Covering the Goulburn and Murray valleys

Teaching of vital subject expands

Alan English is a Shepparton resident who taught agriculture — along with many other subjects — at North Technical School. Today he shares his experiences on teaching and speaks to today’s agriculture teacher Leigh Kildey from Goulburn Ovens Institute of TAFE.

ALAN ENGLISH December 6, 2012 10:18am

Leigh Kildey is commercial manager for agricultural education at Goulburn Ovens Institute of TAFE.

The subject of agriculture started at North Technical Junior School about five years before I arrived in 1965. Students came off farms from as far as Numurkah, Dookie and Tatura.

Classes started at Year 9, with about 20 to 25 students, but by Year 11 numbers decreased to five or six.

I developed my own curriculum.

Animals and their needs were taught in Year 9, soils and botany, together with pastures, were taught in Year 10.
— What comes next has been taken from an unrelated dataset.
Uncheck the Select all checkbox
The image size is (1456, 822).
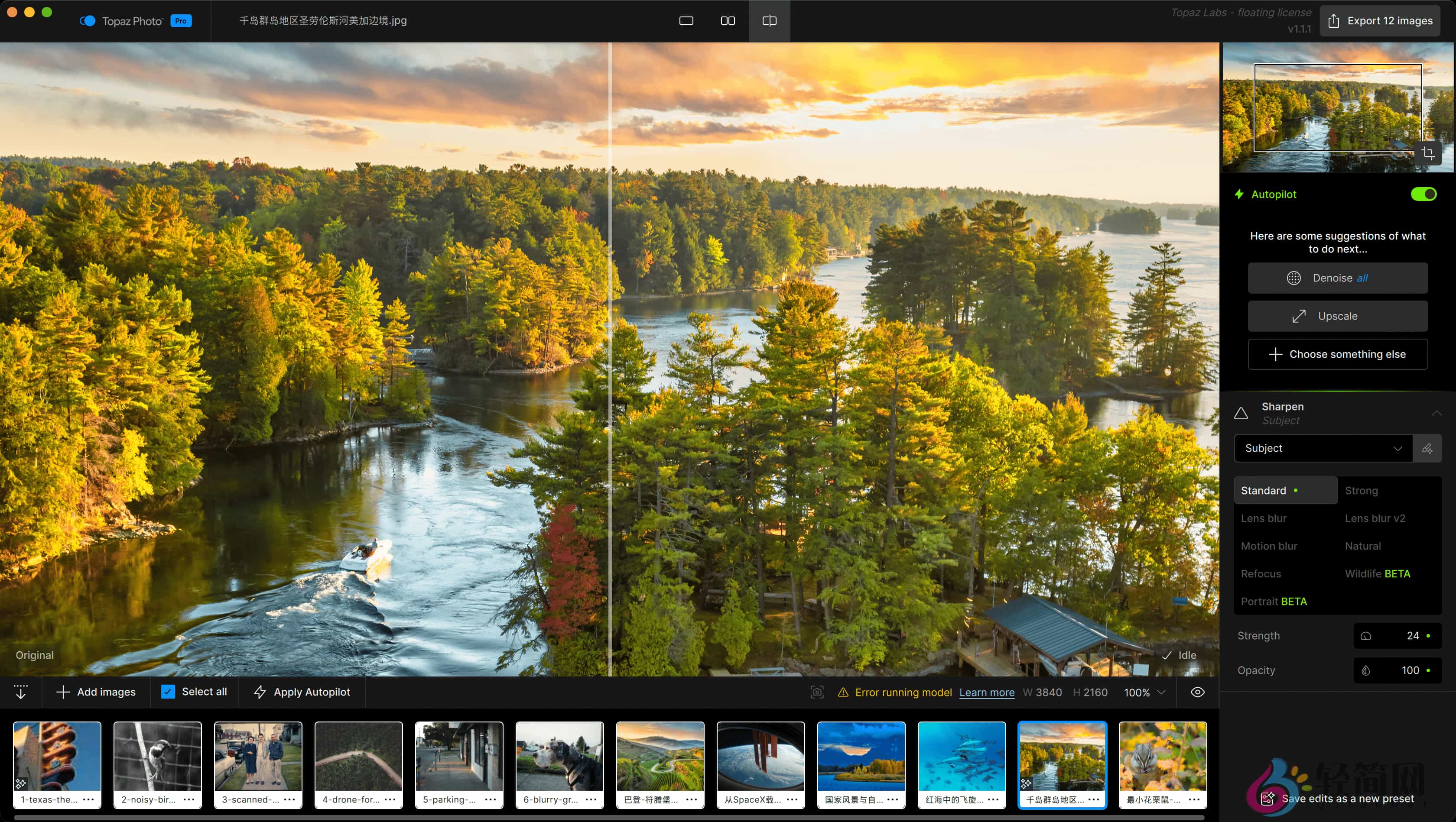pyautogui.click(x=168, y=692)
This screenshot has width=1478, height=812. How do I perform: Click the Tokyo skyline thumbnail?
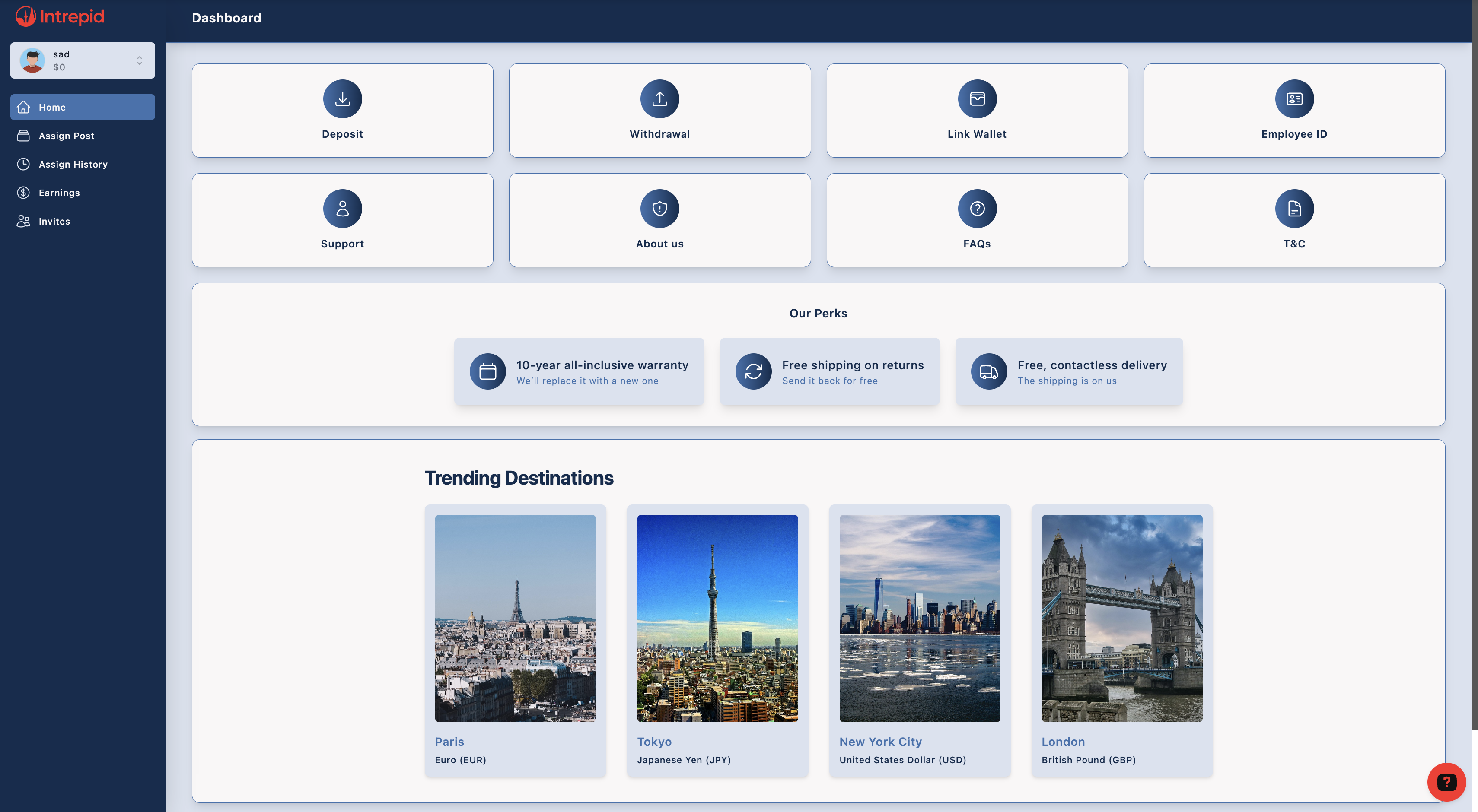pos(717,618)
In Year 11, genetics and breeding were among subjects taught. There were many excursions to field days and research stations.

Each year, a trip to Melbourne embraced agricultural industries as well as the Royal Melbourne Show.

Parents helped with cars for transport.

I made a point of visiting many farms from where students came, usually on a Saturday.

In class, I had a cabinet of monthly Department of Agriculture magazines, from which students could seek information for sets of questionnaires I gave them as assignments.

By the time I retired, my knowledge was becoming dated.

A few years later, TAFE took over the teaching of agriculture and, as we have seen, has grown in a magnificent way.

Today, GOTAFE is led by Leigh Kildey, commercial manager for agricultural education.

His work is extensive, touching areas not only in north-eastern Victoria, but also as far away as Gippsland and Geelong.

It involves skills in farming and horticulture and certificate and diploma courses are provided.

Across the state, about 200 trainees are engaged in various courses.

In the the Goulburn Valley, the principal course is horticulture, but agricultural courses are taught at Dhurringile Prison.

Errant farmers — here is your big opportunity. Mr Kildey’s work allies him with the University of Melbourne at Dookie and Charles Sturt University.

Some work is contracted out to veterinarians, agronomists and the Department of Primary Industries.

The work of agriculture under Mr Kildey aims to lift standards of practice to as many sectors as possible.

Mr Kildey said enthusiasm and interest for courses augured well for the state of Victorian agriculture.